Contacté par Le Monde, Claude Atcher, qui a loué ses services de consultant à la FFR pour coordonner le dossier de candidature, déclare d’abord que cette somme de 21 millions correspond à « une valorisation commerciale » censée quantifier, « à la demande de World Rugby », la mise à disposition gratuite des stades par les collectivités.

Mais les choses ne sont en réalité pas aussi simples. Si bien que M. Atcher, relancé sur la question, finit tout de même par reconnaître « le risque que tous les stades ne soient pas gratuits. » Certaines collectivités pourraient bien avoir à payer l’événement. Plusieurs enceintes retenues pour 2023 appartiennent aujourd’hui à des concessionnaires privés, et non plus à des municipalités. Dit autrement : ces concessionnaires, établis sur la base de partenariats publics-privés (PPP), seraient donc en mesure de demander un dédommagement pour l’exploitation des sites. Une différence fondamentale avec les stades du Mondial 2007, déjà en France.

Un ex-sénateur attendu

Reste à savoir si les collectivités en question accepteront finalement d’assumer les sommes demandées, ou si c’est le GIP qui devra payer ce qu’elles refuseraient de débourser.

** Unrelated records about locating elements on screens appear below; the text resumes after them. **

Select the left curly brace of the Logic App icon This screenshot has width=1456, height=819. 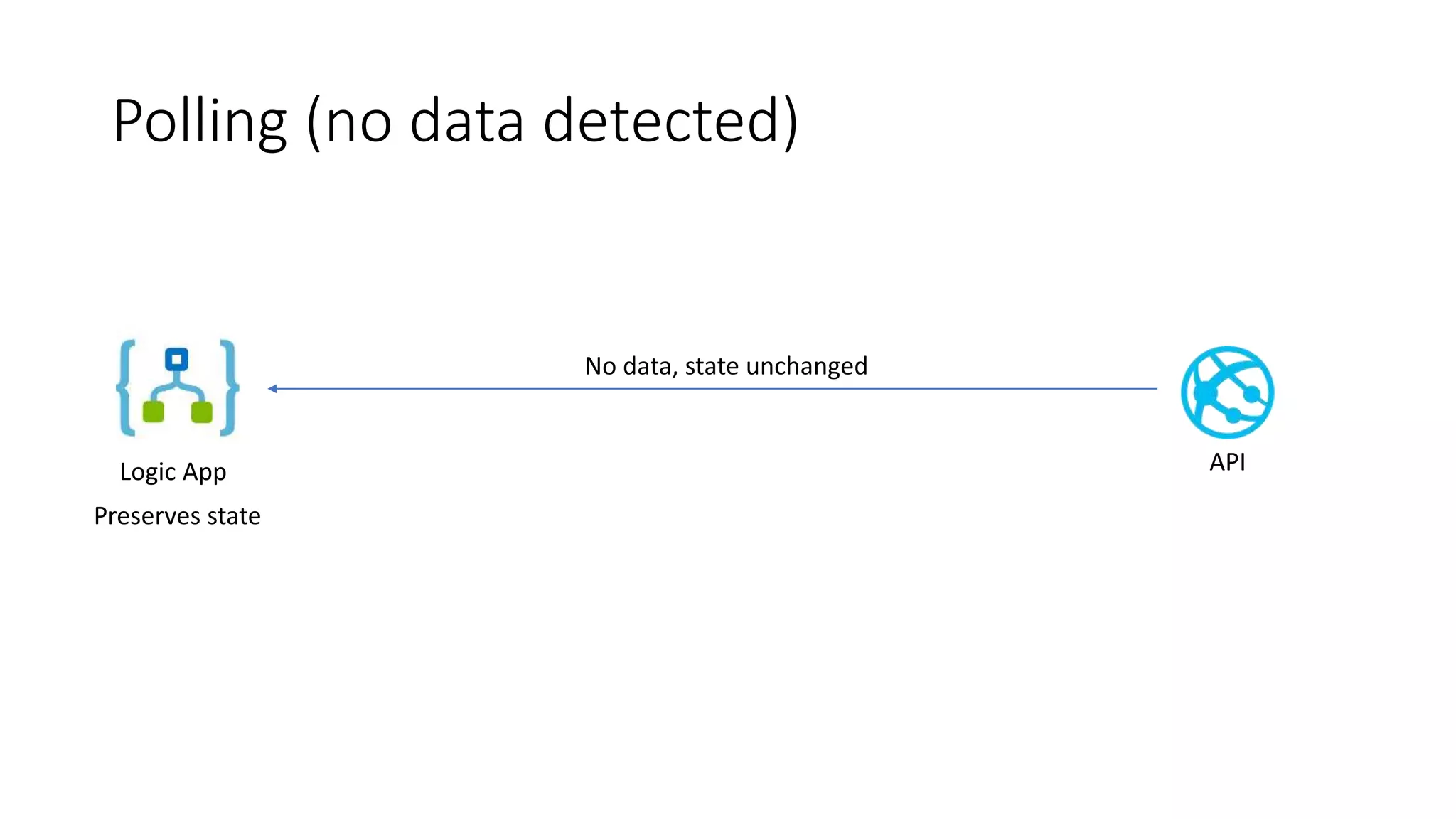click(127, 387)
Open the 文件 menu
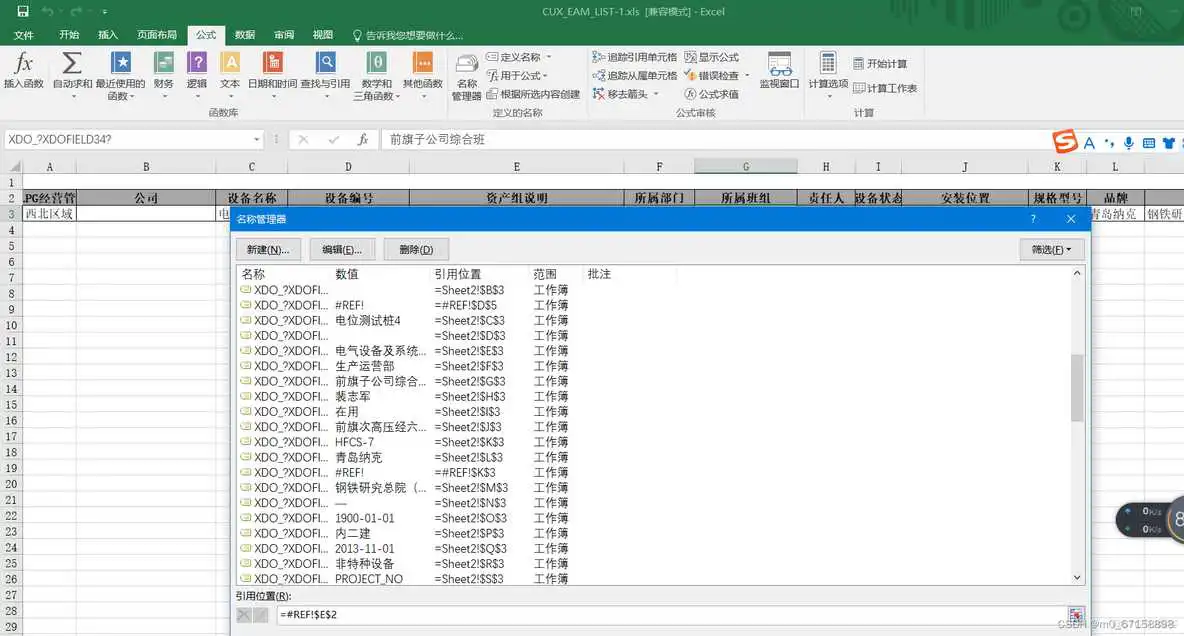The width and height of the screenshot is (1184, 636). click(x=23, y=33)
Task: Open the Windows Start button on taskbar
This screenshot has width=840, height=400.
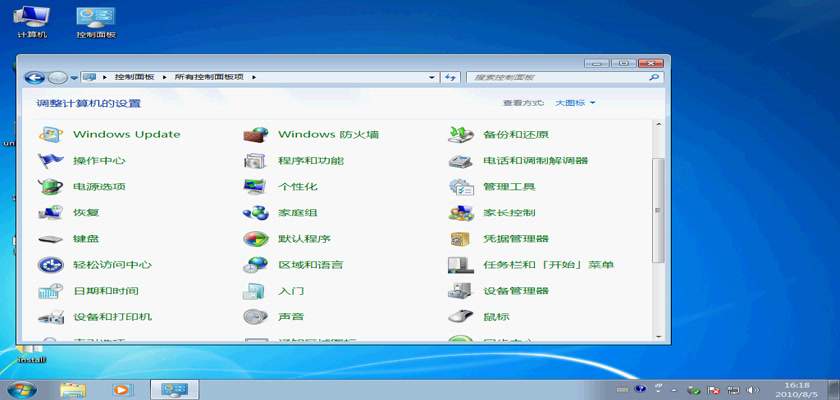Action: 21,388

Plusieurs stades semblent correspondre à pareil cas de figure : le Vélodrome à Marseille (géré par la société Arema), le stade Pierre-Mauroy à Villeneuve-d’Asc (groupe Eiffage), le Matmut-Atlantique à Bordeaux (société Bordeaux-Atlantique) et l’Allianz Riviera à Nice (société Nice Eco Stadium, détenue pour moitié par Vinci Concessions).

Le Groupama Stadium, à Lyon, se trouve dans une situation légèrement différente. Il appartient directement au club de football de l’Olympique lyonnais et à son président, l’homme d’affaires Jean-Michel Aulas.

« Rien n’est joué, on va ouvrir des discussions et des négociations tout à fait franches et directes »

Enfin, le sujet s’annonce plus facile à négocier pour les métropoles restantes, qui ont conservé la latitude sur leurs équipements sportifs : Nantes pour le stade de la Beaujoire, Saint-Etienne pour le stade Geoffroy-Guichard, Toulouse pour le Stadium. Sans évoquer le cas à part du Stade de France, dont l’Etat est propriétaire.

Dans « les deux ou trois mois » à venir, Claude Atcher s’attend maintenant à négocier au cas par cas « sur les conditions finales de mise à disposition » de chaque stade avec les villes et, le cas échéant, les concessionnaires. Entreront en compte, notamment, le nombre de matchs dans chaque stade et les affiches proposées. « Il y a d’abord eu la candidature et maintenant on entre dans une phase de discussions qui est plus technique et financière. On va trouver des solutions, rien n’est joué, on va ouvrir des discussions et des négociations tout à fait franches et directes. »

Mais avant, le GIP devra déjà désigner son président et son directeur général. Le premier devrait être Didier Guillaume, ancien président du groupe socialiste au Sénat. Le second pourrait être Claude Atcher lui-même. L’intéressé garde pour l’instant le silence. La décision appartient au conseil d’administration de ce groupement réparti entre la FFR (52 % des droits et des voix), l’Etat français (37 %), l’association « club des sites d’accueil de la Coupe du monde (10 %), et enfin le Comité national olympique (1 %). Le chantier commence à peine.